**EXERCISE BRIEF**. Aim for an exact copy of the listing, without any images.

== RECORDS FOR THIS TASK ==

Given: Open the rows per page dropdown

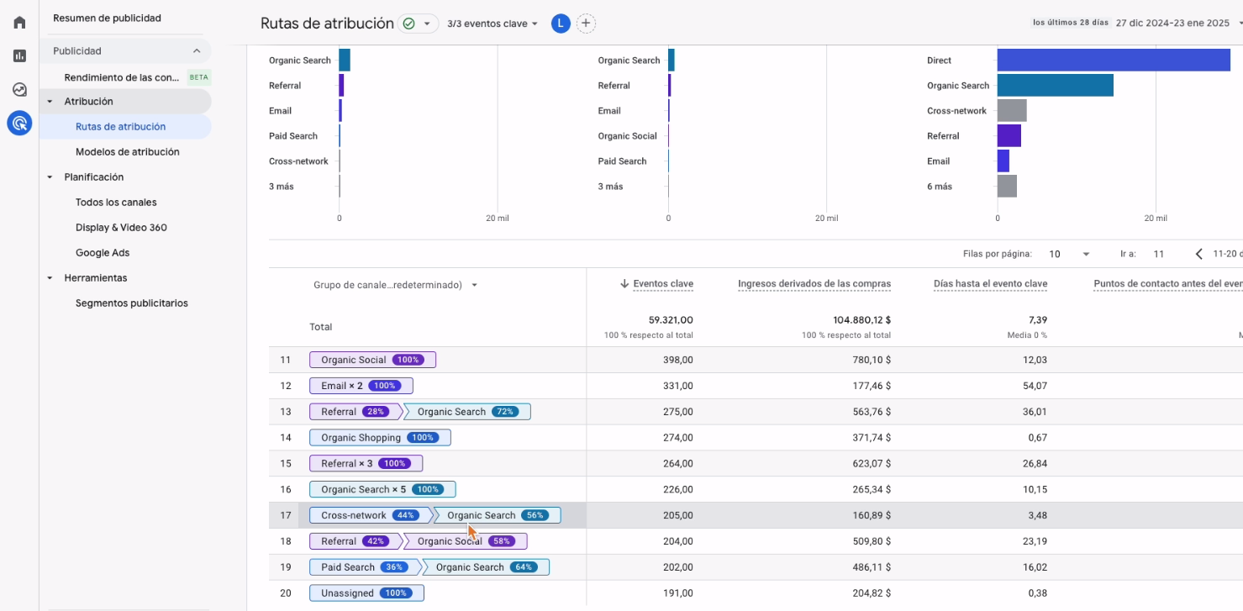Looking at the screenshot, I should tap(1069, 254).

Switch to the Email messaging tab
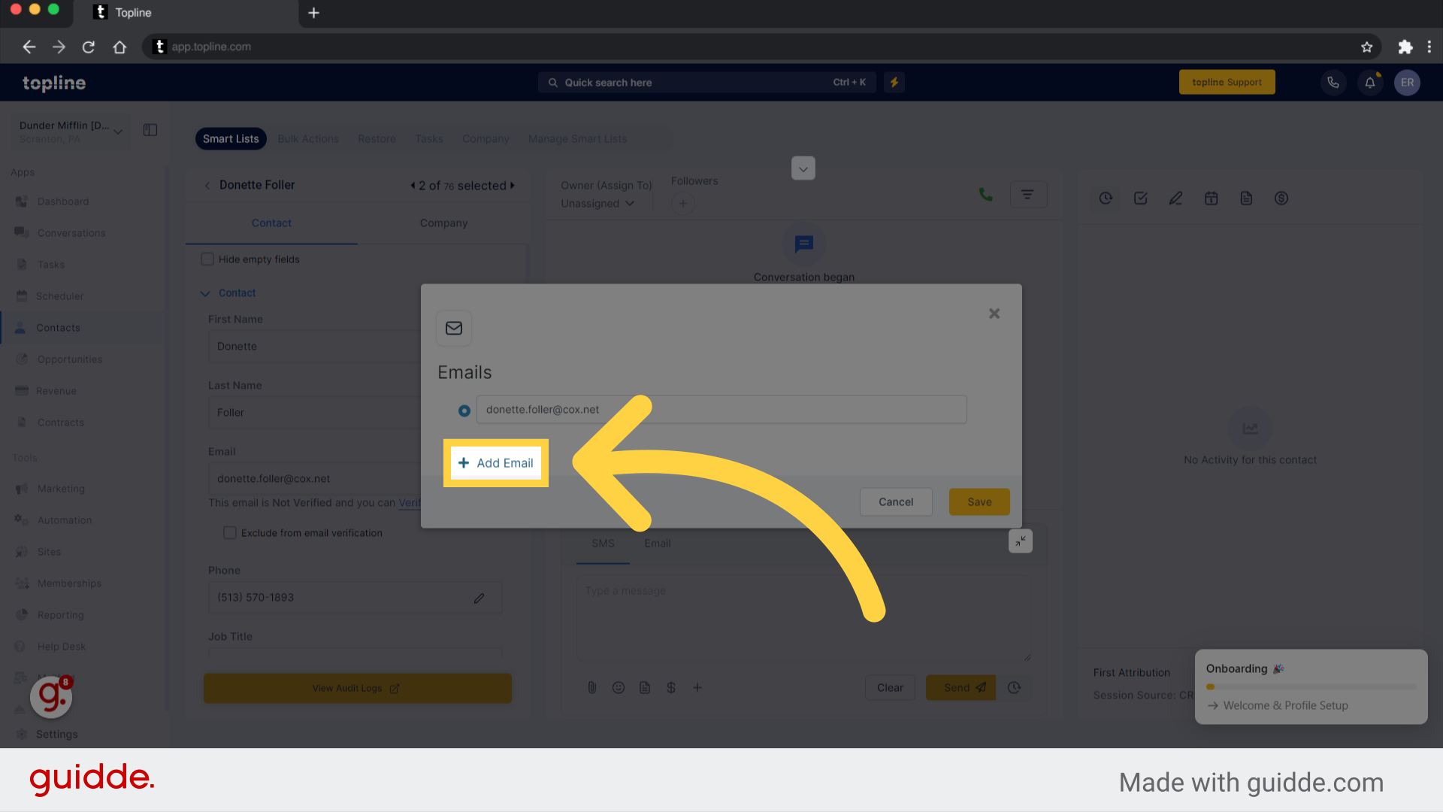pos(657,544)
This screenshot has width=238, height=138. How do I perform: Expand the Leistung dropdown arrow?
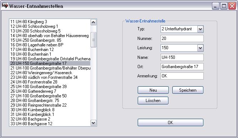200,48
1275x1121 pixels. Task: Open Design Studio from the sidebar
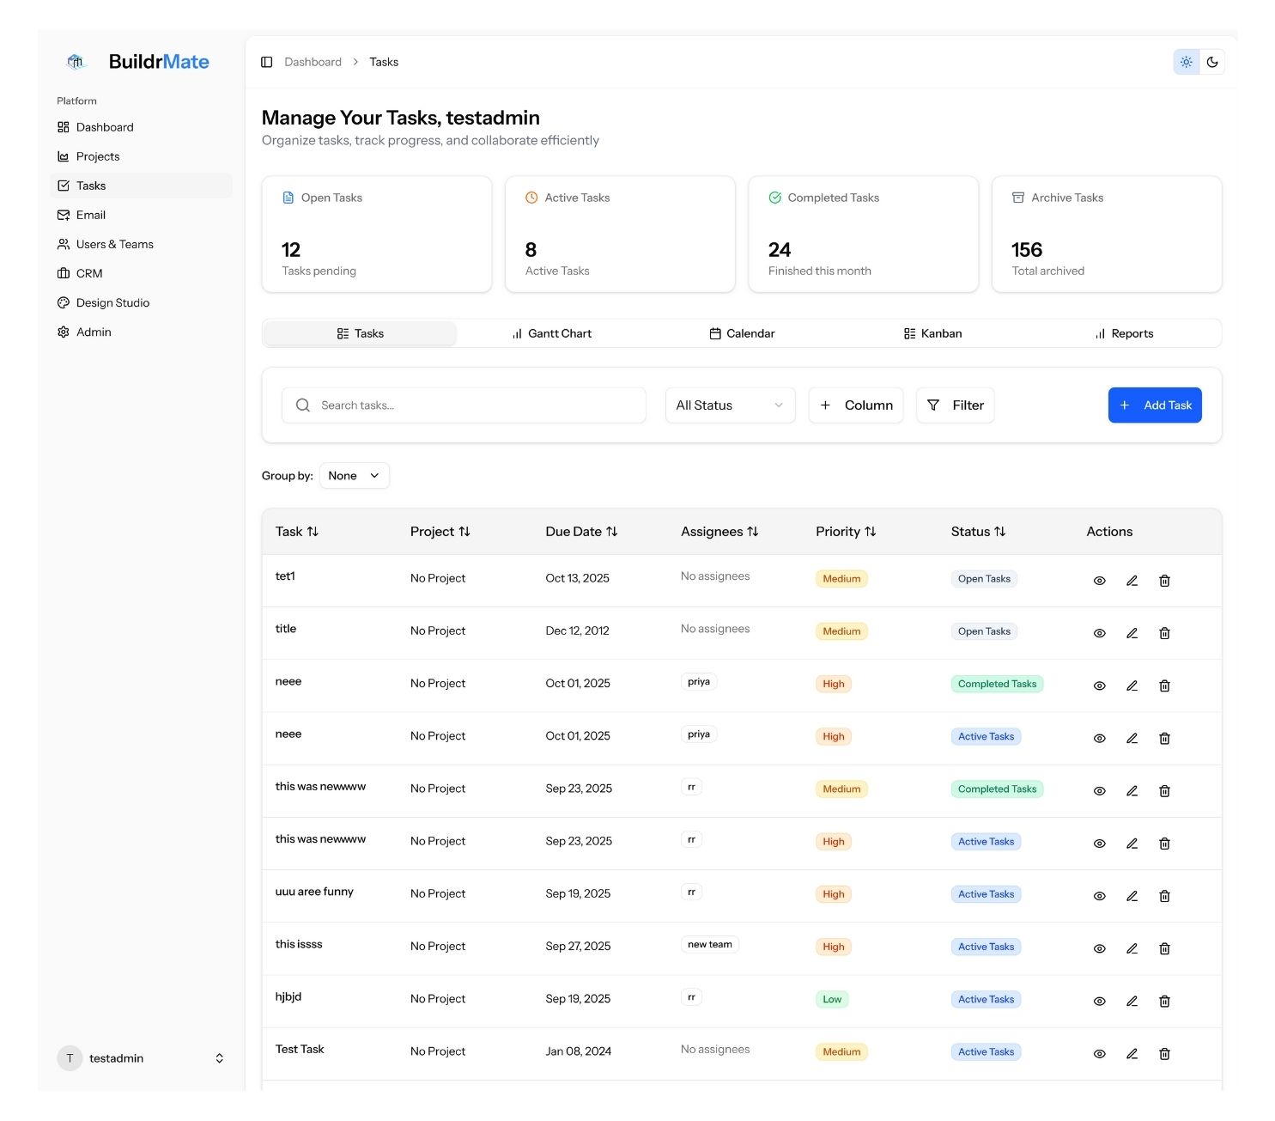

===

**REPLY**.
Given: Open the rows per page dropdown

Looking at the screenshot, I should tap(1069, 254).

Switch to the Email messaging tab
pos(657,544)
This screenshot has width=238, height=138. How do I perform: Expand the Leistung dropdown arrow?
200,48
1275x1121 pixels. Task: Open Design Studio from the sidebar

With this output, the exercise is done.